As to the remaining relief sought by Petitioner to “enjoin[] and prohibit[] Respondents from re-implementing the Automatic Suspension unless new and subsequent facts warrant such” pursuant to Code of Civil Procedure section 1102, it appears Petitioner has abandoned the claim. Petitioner does not cite Code of Civil Procedure section 1102 in his Opening Brief. Moreover, Petitioner does not provide any argument about the statute’s applicability here.

 

Finally, Petitioner contends an exception to mootness applies here because “Respondents have created an incorrect and unwarranted gap in [his] California professional medical licensure.” (Reply 2:25-26.) Petitioner attests, “With the Automatic Suspension on my record with [Respondent], this compromises my licensure in other states (Nevada and Utah), and it impacts my ability to enjoy my professional licensure without restraint and risks future professional employment and licensure.”[5] (Gross Decl., ¶ 10.)

 

There can be no dispute Petitioner was incarcerated from August 16, 2021 through February 24, 2022. There can also be no dispute Petitioner’s incarceration in prison resulted in an automatic suspension pursuant to Business and Professions Code section 2236.1, subdivision (a).[6] The gap in Petitioner’s licensure resulted from Petitioner’s felony conviction and incarceration. Petitioner has not demonstrated a gap of six months (during his incarceration) impacted him differently than a gap of 11 months (incarceration and halfway house time). In addition, Respondent’s letter concerning Petitioner’s licensure indicates Petitioner’s automatic suspension ran from April 28, 2022 to July 13, 2022, a period of less than three months.

 

On the evidence presented, the court finds Petitioner has not demonstrate he continues to suffer any collateral consequences based on any error by Respondent in not terminating the automatic suspension during the time Petitioner resided in an halfway house.

 

CONCLUSION

 

Based on the foregoing, the petition is denied as moot.

 

IT IS SO ORDERED.

 

May 5, 2023                                                                            ________________________________

                                                                                                                   Hon. Mitchell Beckloff

                                                                                                                   Judge of the Superior Court



[1] Petitioner sued the Executive Director of Respondent, William Prasifka, as well. For ease, the court references a single respondent.

[2] Neither party provides citations to support their statement of facts.
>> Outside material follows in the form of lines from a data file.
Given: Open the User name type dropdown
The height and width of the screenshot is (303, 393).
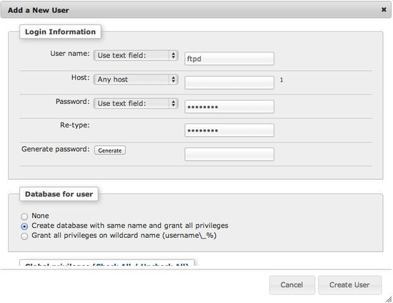Looking at the screenshot, I should tap(136, 56).
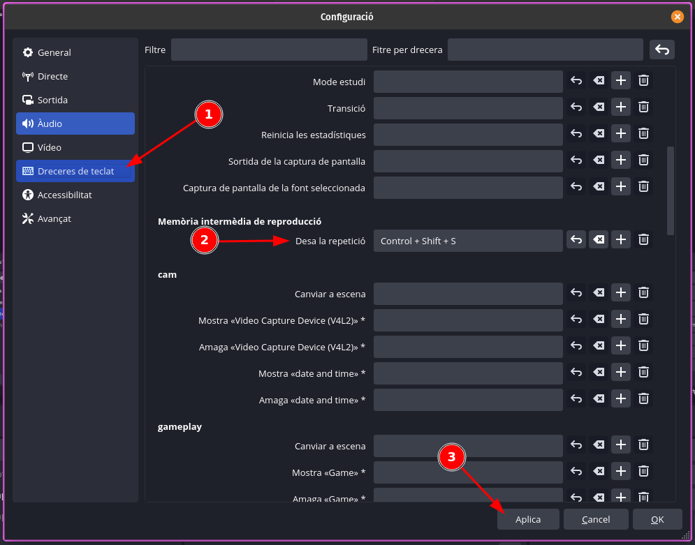Remove the cam Canviar a escena binding
This screenshot has width=695, height=545.
click(644, 293)
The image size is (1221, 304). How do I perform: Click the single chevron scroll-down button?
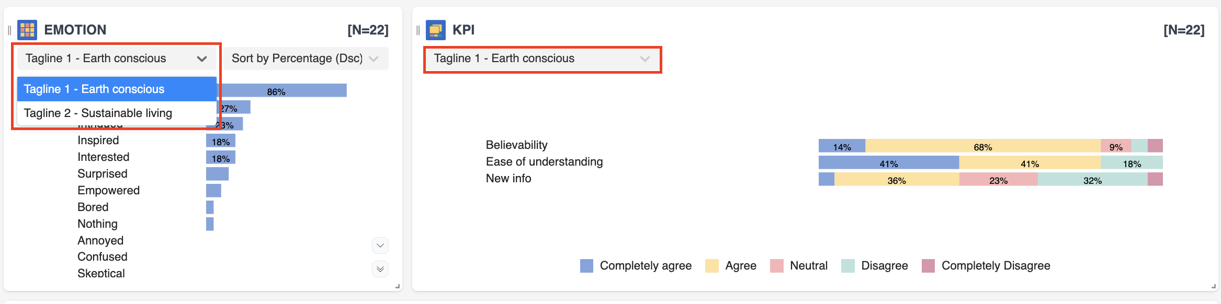[380, 245]
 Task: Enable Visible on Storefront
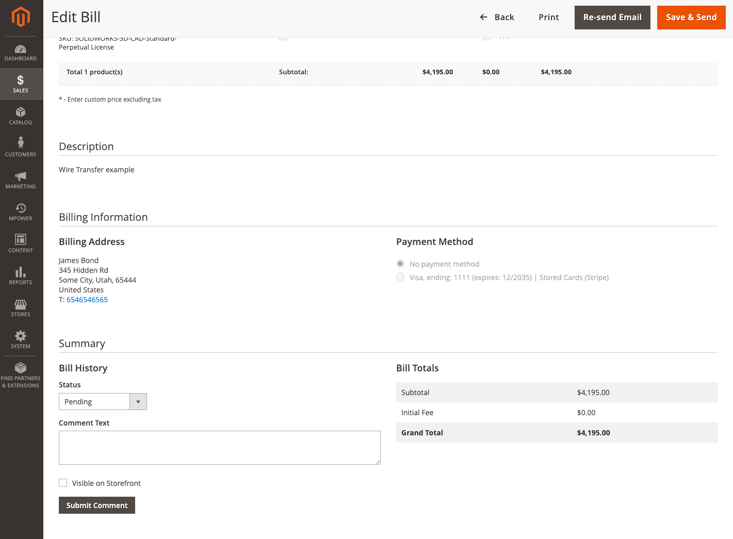[x=63, y=483]
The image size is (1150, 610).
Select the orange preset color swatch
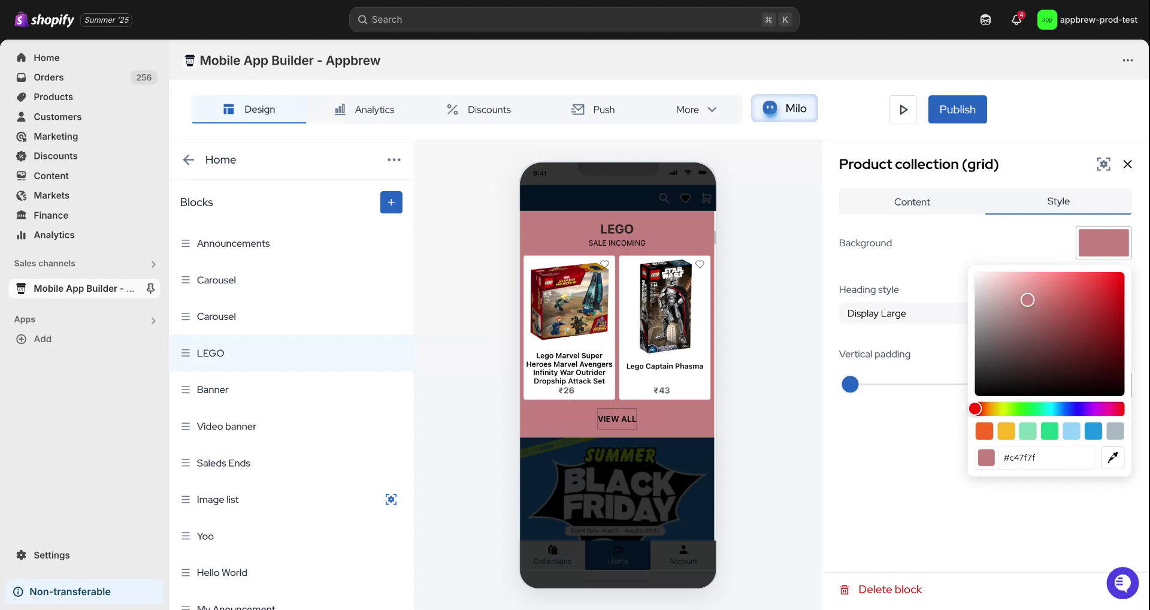click(984, 431)
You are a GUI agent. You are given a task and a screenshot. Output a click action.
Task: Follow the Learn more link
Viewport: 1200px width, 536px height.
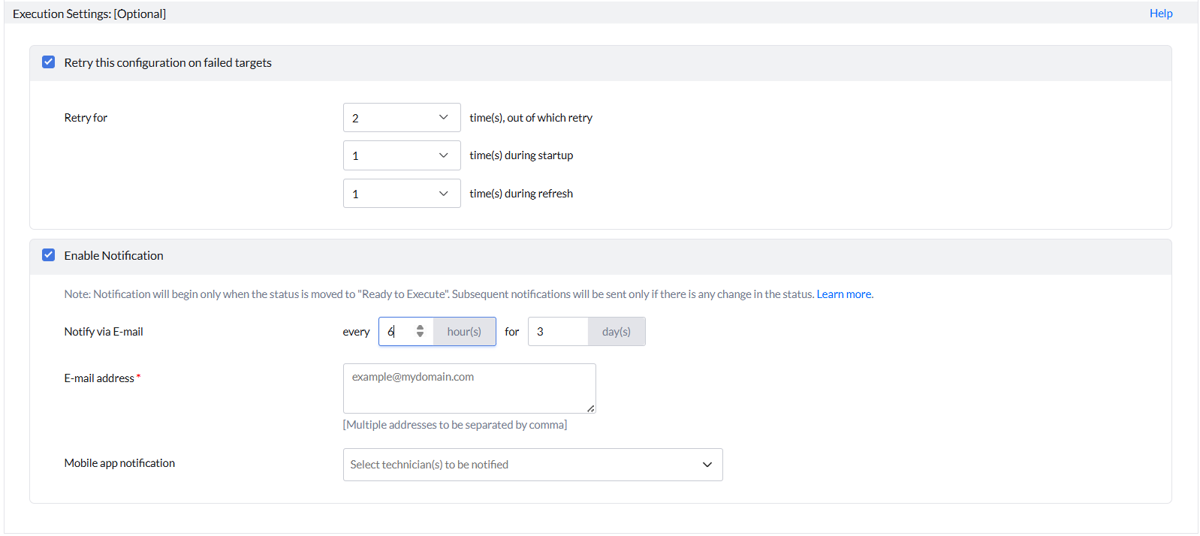click(844, 294)
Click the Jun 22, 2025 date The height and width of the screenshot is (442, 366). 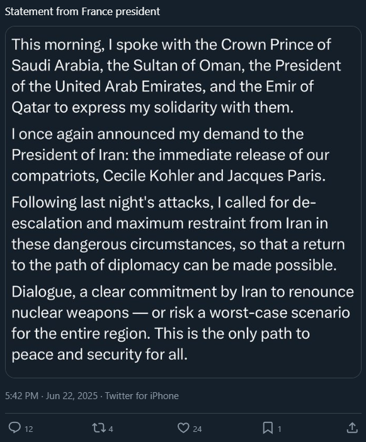click(x=72, y=396)
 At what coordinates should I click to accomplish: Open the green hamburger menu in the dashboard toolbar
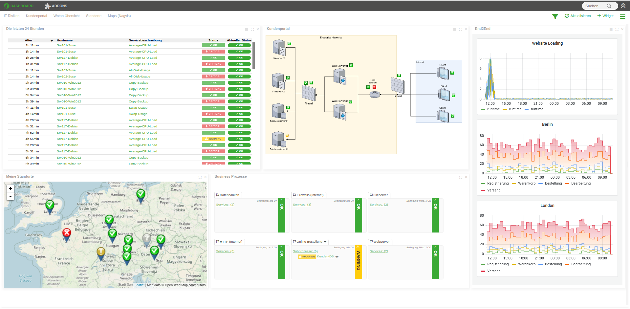[x=622, y=16]
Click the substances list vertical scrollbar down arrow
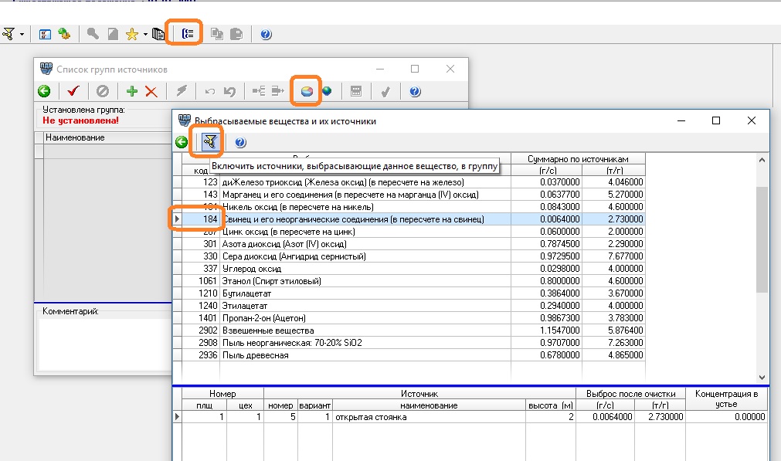This screenshot has width=781, height=461. (762, 378)
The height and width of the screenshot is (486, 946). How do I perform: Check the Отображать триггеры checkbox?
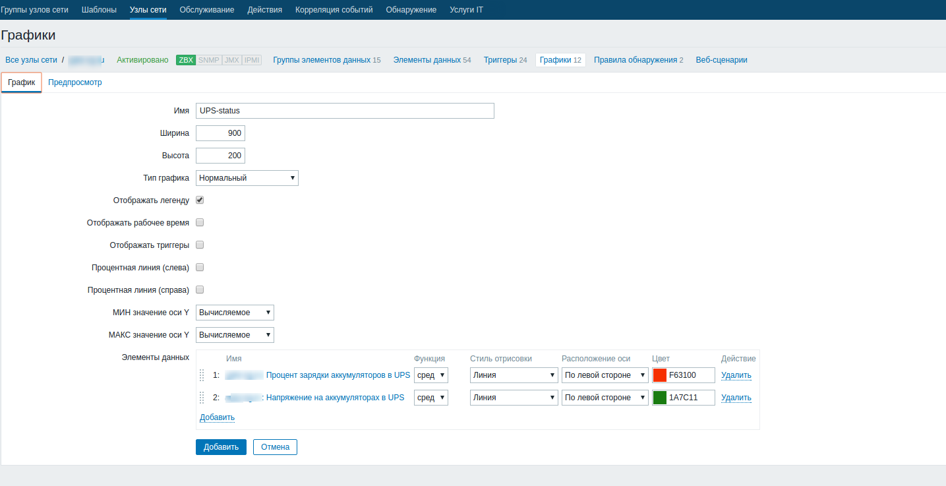coord(199,245)
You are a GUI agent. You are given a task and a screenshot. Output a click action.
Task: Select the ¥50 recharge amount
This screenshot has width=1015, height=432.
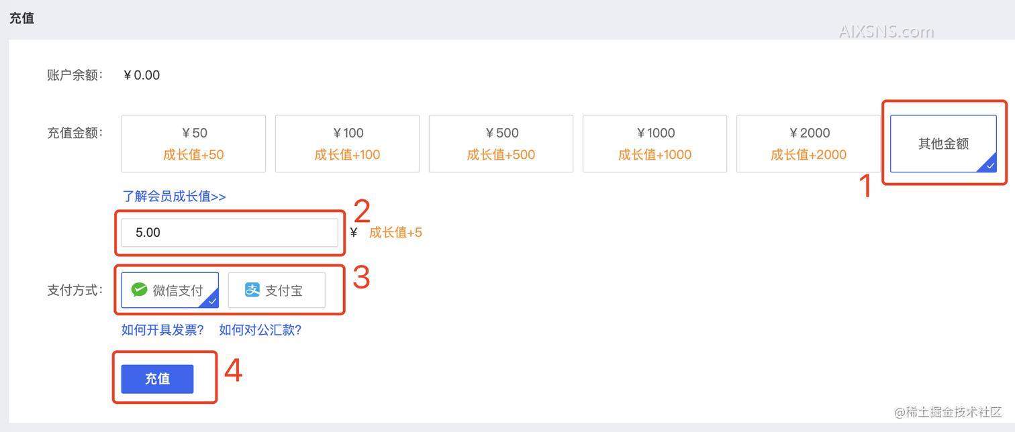point(193,143)
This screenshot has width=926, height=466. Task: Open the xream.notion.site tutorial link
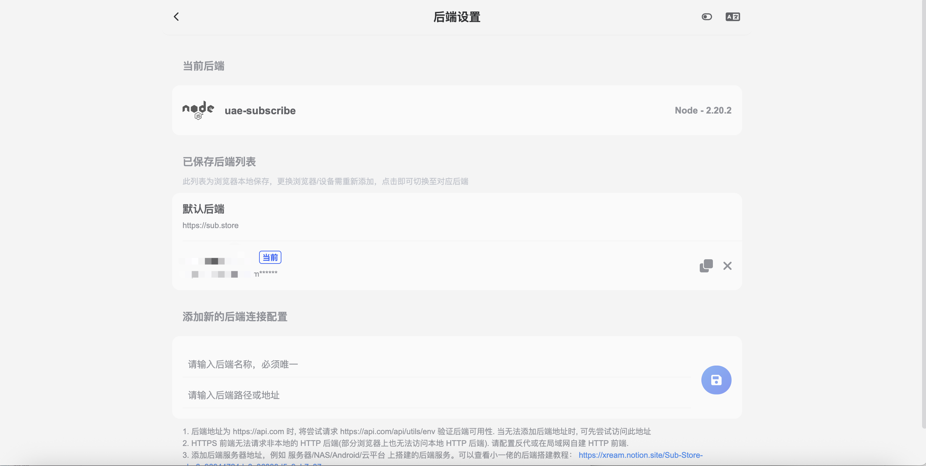[640, 455]
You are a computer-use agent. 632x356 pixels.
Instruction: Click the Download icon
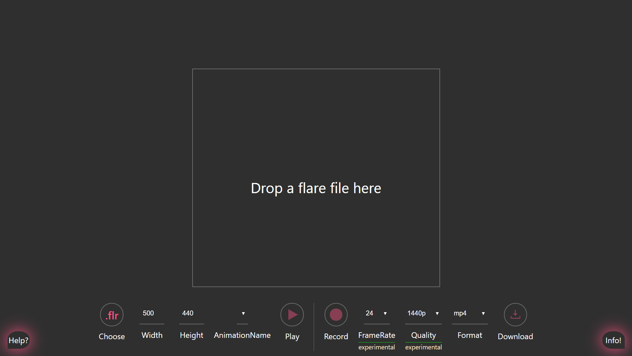point(515,315)
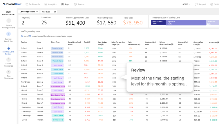The width and height of the screenshot is (219, 124).
Task: Open the May 2023 date picker
Action: coord(49,12)
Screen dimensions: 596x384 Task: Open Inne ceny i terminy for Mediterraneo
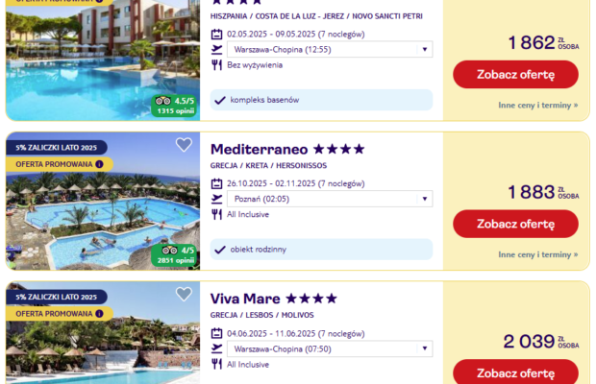tap(538, 254)
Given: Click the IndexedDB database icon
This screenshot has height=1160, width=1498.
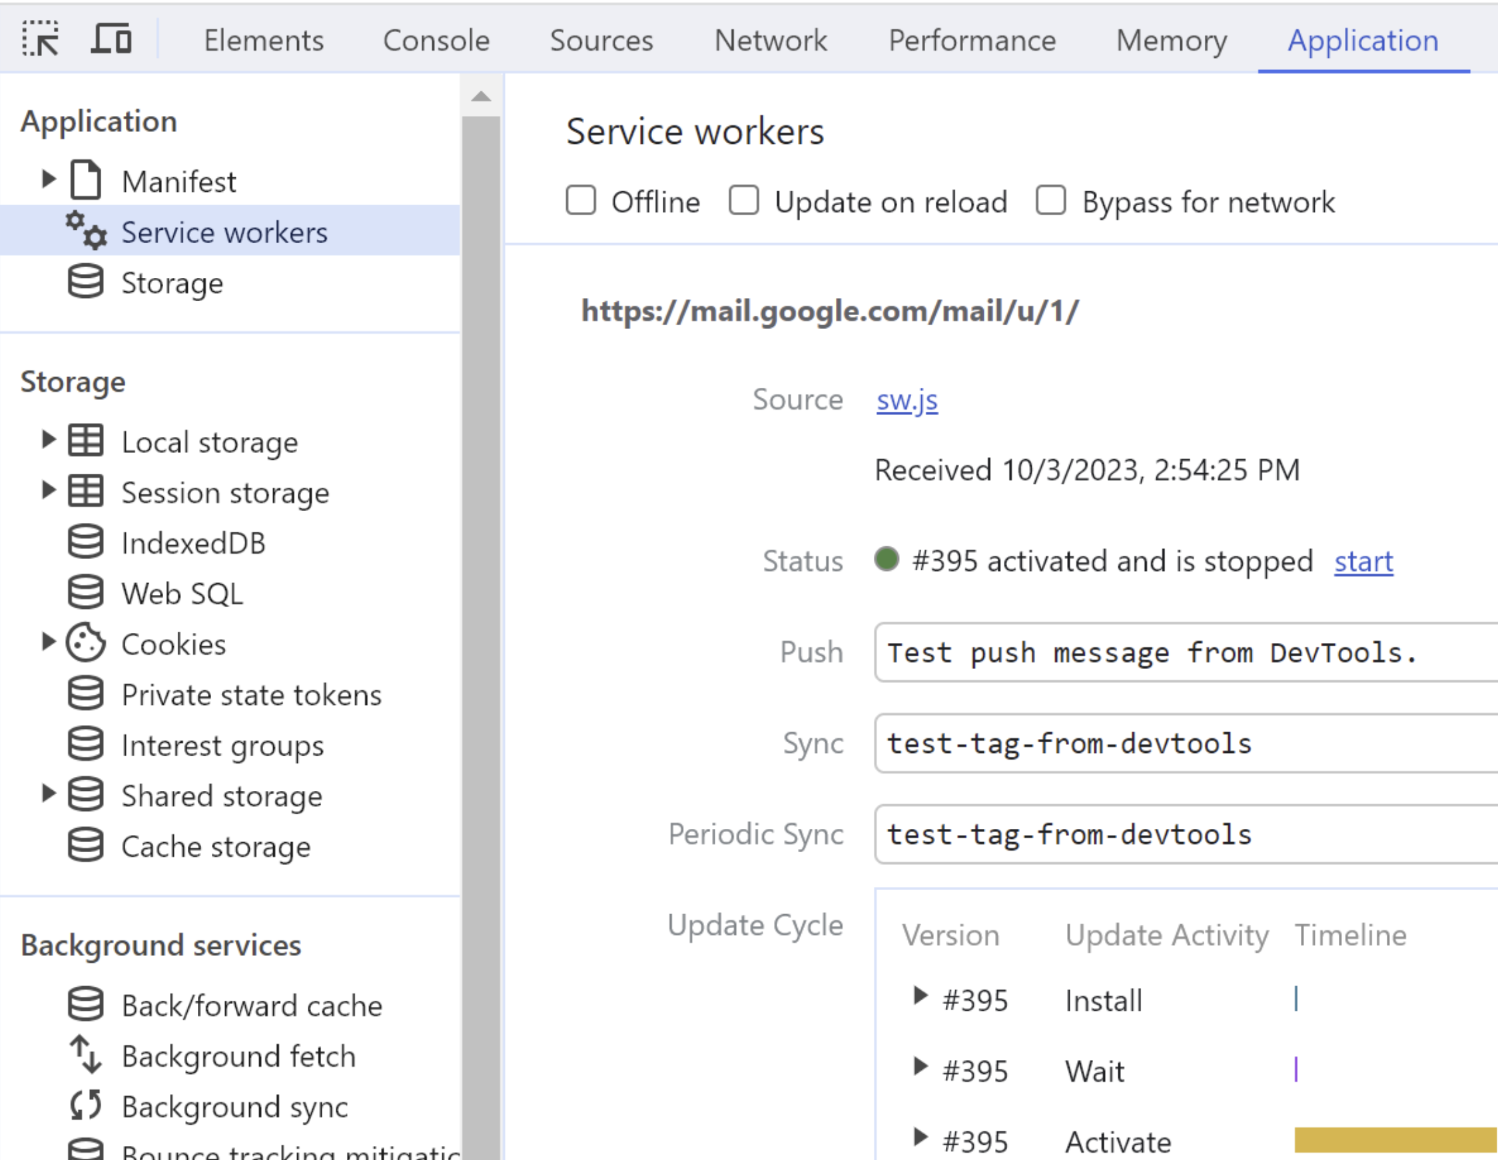Looking at the screenshot, I should point(86,543).
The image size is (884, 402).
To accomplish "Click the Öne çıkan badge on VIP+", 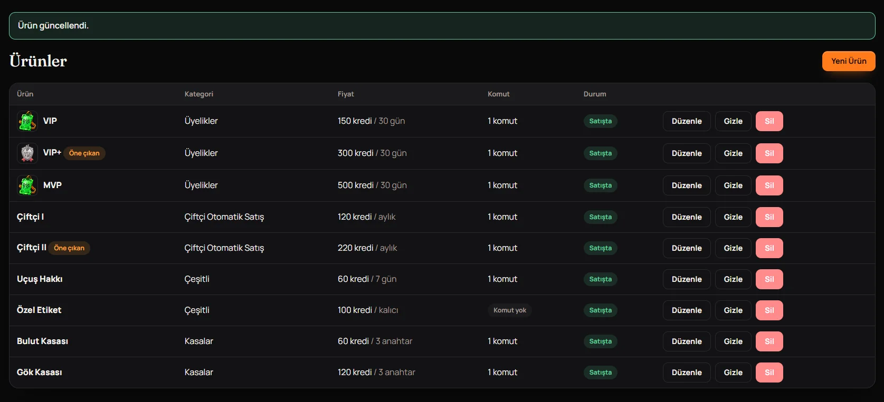I will click(84, 153).
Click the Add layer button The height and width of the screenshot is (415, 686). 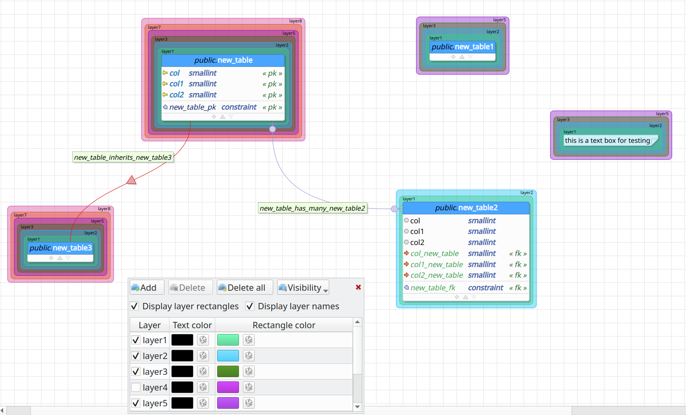pyautogui.click(x=146, y=287)
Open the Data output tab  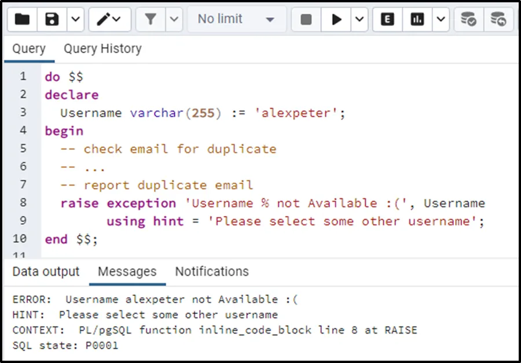[x=46, y=272]

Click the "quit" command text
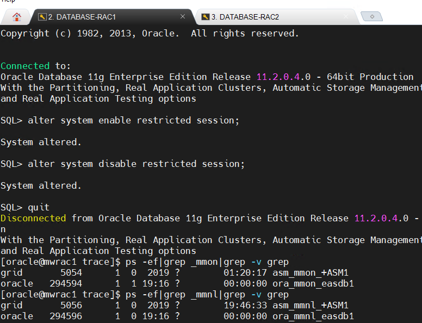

[3] As noted by Respondent, Petitioner has recast the issue to be decided by the court. The petition notes “the threshold legal issue upon which Petitioner asks this Court to decide is whether Section 2236.1 contemplates the terms of Petitioner’s home detention to be the equivalent of incarceration.” (Pet., ¶ 21.)

[4] Petitioner has made no such showing. Indeed, there is no evidence suggesting these unique facts might arise in the future or have occurred in the past.

[5] Respondent advises disciplinary proceedings in Nevada and Utah had nothing to do with the automatic suspension. (See Tarwater Decl., Exs. B, C.) Instead, the disciplinary proceedings resulted from Petitioner’s criminal conviction.

[6] Respondent indicates the suspension ran from May 21, 2021, the date the court sentenced Petitioner. (Opposition 6 n. 1.)